- _Supplied records_:
Segment Open
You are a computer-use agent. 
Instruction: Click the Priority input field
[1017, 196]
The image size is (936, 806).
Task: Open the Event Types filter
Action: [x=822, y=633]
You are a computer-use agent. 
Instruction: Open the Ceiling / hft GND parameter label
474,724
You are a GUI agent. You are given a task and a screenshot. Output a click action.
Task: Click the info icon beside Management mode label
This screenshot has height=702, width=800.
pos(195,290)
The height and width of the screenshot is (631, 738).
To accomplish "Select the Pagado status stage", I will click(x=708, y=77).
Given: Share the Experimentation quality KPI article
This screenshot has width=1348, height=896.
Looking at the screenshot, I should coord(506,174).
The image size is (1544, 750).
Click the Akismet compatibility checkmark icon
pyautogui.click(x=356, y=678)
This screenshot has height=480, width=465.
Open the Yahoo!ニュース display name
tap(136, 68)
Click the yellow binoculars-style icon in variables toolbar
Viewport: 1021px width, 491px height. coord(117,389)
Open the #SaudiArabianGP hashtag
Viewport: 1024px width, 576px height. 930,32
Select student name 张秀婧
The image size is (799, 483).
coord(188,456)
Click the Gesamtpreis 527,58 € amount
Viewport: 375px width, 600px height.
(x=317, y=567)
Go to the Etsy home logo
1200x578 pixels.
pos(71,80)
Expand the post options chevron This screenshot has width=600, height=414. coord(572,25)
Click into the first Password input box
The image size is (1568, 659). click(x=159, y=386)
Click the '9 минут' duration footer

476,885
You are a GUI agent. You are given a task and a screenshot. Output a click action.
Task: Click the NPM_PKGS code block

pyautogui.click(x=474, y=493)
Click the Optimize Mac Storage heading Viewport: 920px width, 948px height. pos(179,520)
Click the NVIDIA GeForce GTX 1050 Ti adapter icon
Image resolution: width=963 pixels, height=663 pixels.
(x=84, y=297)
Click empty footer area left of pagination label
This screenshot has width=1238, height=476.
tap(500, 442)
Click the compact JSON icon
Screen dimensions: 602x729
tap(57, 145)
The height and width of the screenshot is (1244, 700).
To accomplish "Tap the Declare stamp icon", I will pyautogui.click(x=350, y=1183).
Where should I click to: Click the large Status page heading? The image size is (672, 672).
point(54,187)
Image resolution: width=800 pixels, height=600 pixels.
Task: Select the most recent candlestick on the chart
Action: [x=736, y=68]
Segment Closed
- _Action item_: Beginning at the line with "Click the yellow" and ending at the line with "Click empty footer", reproduce each line of the data above exactly, and add no other lines.

- _Exercise result_:
Click the yellow binoculars-style icon in variables toolbar
Viewport: 1021px width, 491px height. coord(117,389)
Open the #SaudiArabianGP hashtag
Viewport: 1024px width, 576px height. 930,32
Select student name 张秀婧
The image size is (799, 483).
coord(188,456)
Click the Gesamtpreis 527,58 € amount
Viewport: 375px width, 600px height.
(x=317, y=567)
Go to the Etsy home logo
1200x578 pixels.
pos(71,80)
Expand the post options chevron This screenshot has width=600, height=414. coord(572,25)
Click into the first Password input box
The image size is (1568, 659). click(x=159, y=386)
Click the '9 минут' duration footer

476,885
You are a GUI agent. You are given a task and a screenshot. Output a click action.
Task: Click the NPM_PKGS code block

pyautogui.click(x=474, y=493)
Click the Optimize Mac Storage heading Viewport: 920px width, 948px height. pos(179,520)
Click the NVIDIA GeForce GTX 1050 Ti adapter icon
Image resolution: width=963 pixels, height=663 pixels.
(x=84, y=297)
Click empty footer area left of pagination label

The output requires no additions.